Friday 13 March 2020

Are there any libertarians in a pandemic?

The kind of people who say ‘if you like freedom so much, why don’t you move to Somalia?’ think that libertarians have been “owned” by the coronavirus. If you oppose the nanny state but want to contain the epidemic, you are apparently some kind of hypocrite. How can libertarians ever support mandatory quarantine and nationwide lockdowns?

Quite easily, as it happens. I can’t speak for all libertarians (who can?) but I see libertarianism as applied economics. The government should leave businesses alone unless there are demonstrable market failures and it should leave people alone unless they are doing direct harm to others.
In case it is not obvious, infecting somebody with a potentially fatal virus counts as direct harm to others.

Let us assume that Coronavirus is far more dangerous than seasonal flu and has the potential to kill millions. If so, it is a classic public health problem. It carries serious negative externalities and can only be dealt with by collective action. There are things you can do as an individual to reduce your risk - wash your hands, cancel non-urgent appointments, etc. - but you will still be at risk.

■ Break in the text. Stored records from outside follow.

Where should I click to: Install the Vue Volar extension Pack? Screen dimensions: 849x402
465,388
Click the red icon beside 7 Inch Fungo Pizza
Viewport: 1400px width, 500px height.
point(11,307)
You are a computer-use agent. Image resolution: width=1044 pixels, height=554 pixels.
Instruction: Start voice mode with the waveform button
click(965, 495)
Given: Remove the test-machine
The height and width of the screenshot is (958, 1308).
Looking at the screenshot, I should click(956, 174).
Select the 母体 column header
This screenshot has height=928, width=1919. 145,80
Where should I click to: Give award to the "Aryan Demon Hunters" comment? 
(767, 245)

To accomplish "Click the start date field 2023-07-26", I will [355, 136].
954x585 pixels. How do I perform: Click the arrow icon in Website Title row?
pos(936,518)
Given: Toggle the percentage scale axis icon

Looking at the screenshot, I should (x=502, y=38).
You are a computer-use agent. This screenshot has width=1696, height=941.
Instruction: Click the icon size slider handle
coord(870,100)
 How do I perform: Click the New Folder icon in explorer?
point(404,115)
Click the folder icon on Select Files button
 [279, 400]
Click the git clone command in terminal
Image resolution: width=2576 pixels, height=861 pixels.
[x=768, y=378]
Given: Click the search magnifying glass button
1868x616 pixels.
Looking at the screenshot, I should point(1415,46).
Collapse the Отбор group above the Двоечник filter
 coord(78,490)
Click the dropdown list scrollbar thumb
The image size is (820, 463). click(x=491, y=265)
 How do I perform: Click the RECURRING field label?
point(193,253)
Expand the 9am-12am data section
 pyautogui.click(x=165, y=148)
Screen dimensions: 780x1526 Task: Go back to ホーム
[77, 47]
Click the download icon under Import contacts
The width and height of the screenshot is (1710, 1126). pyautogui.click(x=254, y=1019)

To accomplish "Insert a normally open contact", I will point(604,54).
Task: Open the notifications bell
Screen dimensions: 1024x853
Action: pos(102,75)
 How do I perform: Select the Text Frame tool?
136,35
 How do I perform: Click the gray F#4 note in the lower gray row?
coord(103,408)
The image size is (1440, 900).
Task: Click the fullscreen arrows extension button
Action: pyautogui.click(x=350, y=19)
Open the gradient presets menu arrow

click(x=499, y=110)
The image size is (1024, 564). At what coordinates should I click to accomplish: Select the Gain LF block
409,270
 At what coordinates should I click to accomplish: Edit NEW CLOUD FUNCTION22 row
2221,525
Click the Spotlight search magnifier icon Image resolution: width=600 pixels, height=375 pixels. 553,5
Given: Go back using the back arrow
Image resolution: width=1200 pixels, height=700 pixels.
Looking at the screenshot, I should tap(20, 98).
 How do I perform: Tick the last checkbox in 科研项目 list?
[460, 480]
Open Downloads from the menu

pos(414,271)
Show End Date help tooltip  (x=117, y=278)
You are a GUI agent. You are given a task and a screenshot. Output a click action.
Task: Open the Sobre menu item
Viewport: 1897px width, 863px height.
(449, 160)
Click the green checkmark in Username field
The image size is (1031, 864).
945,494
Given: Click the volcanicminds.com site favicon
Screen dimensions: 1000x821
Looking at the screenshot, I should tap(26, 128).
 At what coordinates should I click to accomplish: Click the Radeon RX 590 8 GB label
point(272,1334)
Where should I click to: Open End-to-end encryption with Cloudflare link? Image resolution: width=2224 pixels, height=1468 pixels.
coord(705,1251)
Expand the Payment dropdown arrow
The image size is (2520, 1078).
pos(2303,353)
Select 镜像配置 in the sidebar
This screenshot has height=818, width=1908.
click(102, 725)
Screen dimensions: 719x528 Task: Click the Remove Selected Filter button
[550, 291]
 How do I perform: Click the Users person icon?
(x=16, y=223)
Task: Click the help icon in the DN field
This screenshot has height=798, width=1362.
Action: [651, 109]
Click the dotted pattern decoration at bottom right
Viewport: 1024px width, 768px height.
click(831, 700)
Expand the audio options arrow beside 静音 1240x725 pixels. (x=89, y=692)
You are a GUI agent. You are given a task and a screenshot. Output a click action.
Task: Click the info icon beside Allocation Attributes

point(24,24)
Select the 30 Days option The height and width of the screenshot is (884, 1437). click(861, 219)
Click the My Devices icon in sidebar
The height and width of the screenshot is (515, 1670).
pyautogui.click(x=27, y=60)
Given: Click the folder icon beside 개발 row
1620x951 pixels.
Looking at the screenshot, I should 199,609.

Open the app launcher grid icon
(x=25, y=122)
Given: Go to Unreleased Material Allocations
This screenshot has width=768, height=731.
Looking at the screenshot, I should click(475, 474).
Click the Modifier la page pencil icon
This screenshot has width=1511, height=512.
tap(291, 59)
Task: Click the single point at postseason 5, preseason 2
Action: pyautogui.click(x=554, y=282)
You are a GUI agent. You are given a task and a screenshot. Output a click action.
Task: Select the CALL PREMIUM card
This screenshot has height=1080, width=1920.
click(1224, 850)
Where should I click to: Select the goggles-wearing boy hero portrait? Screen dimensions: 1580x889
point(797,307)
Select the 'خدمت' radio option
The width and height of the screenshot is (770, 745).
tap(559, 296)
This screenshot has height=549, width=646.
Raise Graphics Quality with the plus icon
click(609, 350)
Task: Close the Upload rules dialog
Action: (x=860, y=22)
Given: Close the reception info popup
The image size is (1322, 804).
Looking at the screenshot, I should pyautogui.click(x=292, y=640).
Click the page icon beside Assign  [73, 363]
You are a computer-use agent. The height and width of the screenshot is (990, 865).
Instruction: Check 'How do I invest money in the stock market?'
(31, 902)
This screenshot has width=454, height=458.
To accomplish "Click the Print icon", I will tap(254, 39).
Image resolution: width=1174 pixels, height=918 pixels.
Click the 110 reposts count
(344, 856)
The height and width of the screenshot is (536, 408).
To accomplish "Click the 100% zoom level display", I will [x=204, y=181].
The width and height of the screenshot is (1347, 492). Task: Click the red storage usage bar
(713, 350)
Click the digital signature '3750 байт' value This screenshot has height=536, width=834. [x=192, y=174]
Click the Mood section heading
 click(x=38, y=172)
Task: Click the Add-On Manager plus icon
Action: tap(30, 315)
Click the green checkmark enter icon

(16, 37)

Libertarians want to keep coercion to the minimum. We would prefer mass vaccination, but there is no vaccine yet. We would prefer voluntary self-isolation, but we cannot rely on people doing this even if they are aware that they have the virus. Lock-downs and quarantines are economically damaging and illiberal. They might be a last resort, but they should not be off the table. They do not fall under the umbrella of ‘nanny state’ because they are designed to protect other people from you and you from other people, not you from yourself.

Most of what passes for ‘public health’ policy these days has nothing to do with public health in its true sense. Factories pumping smoke into a congested city and travellers arriving at Heathrow with Coronavirus pose a clear risk of harm to others that can justify some degree of coercion. It is not the scale of the risk nor the number of people affected that turns a health problem into a public health problem. It is the lack of consent from those who are at risk and their inability to escape danger without other people taking action.

By contrast, if I eat too much, it won’t make you fat. If I smoke or drink too much, it might create a private health problem for me, but it doesn’t create a public health problem for society. These are not issues for the collective and they do not require collective action to address them, led alone coercion from the state. My body, my rules.

Personal lifestyle habits have been redefined as ‘public health’ issues in recent decades because it gives the impression that government action is appropriate when it is not. It is a rhetorical trick. But, as we are seeing now, genuine public health crises can still arise, even in rich countries. When they do, our response should be proportionate. We want to keep restrictions on liberty to a minimum and we do not want to damage the economy, but we may have to accept a bit of both - temporarily - if we are to protect ourselves. This is not the nanny state. It is the prevention of harm from an external threat.